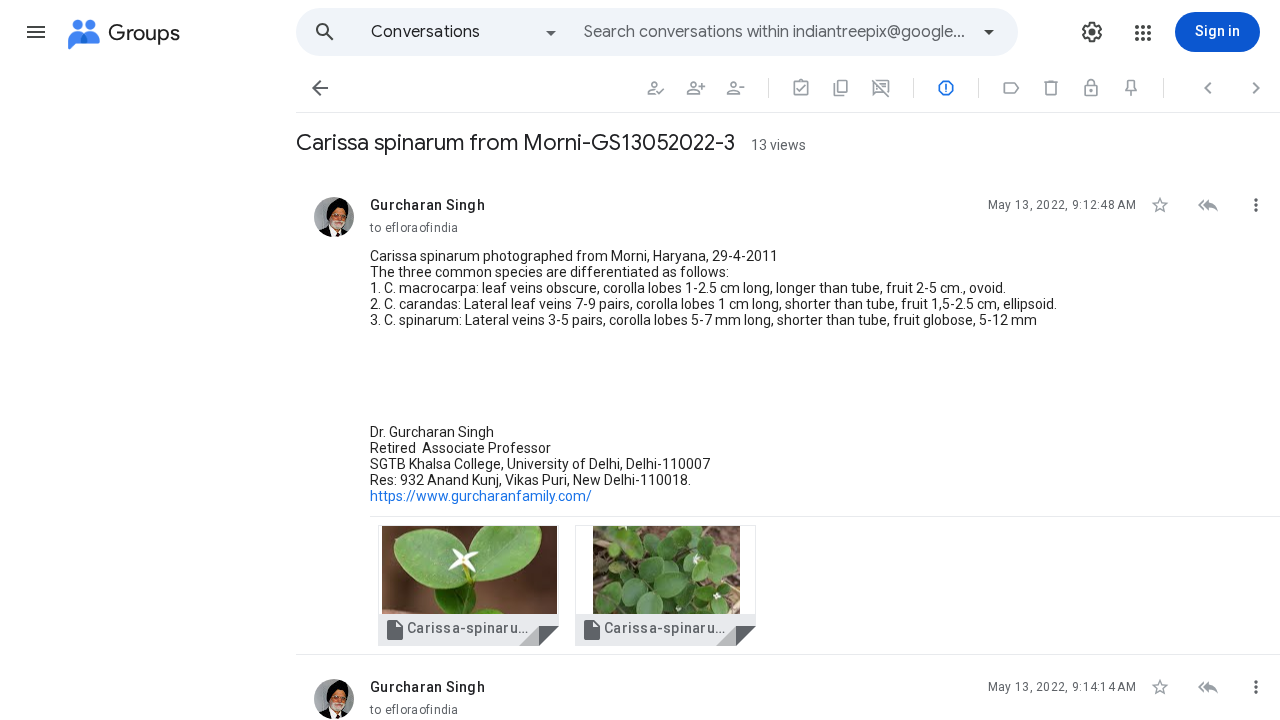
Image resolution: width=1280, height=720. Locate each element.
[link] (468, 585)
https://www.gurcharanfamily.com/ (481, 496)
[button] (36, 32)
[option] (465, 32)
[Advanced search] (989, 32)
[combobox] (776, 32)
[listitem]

-*-*-

• ASSIGNMENT
Retype every record above word for word, leaving out any pictures.

• THE COMPLETED TASK
Image resolution: width=1280, height=720. Locate each element.
[link] (468, 585)
https://www.gurcharanfamily.com/ (481, 496)
[button] (36, 32)
[option] (465, 32)
[Advanced search] (989, 32)
[combobox] (776, 32)
[listitem]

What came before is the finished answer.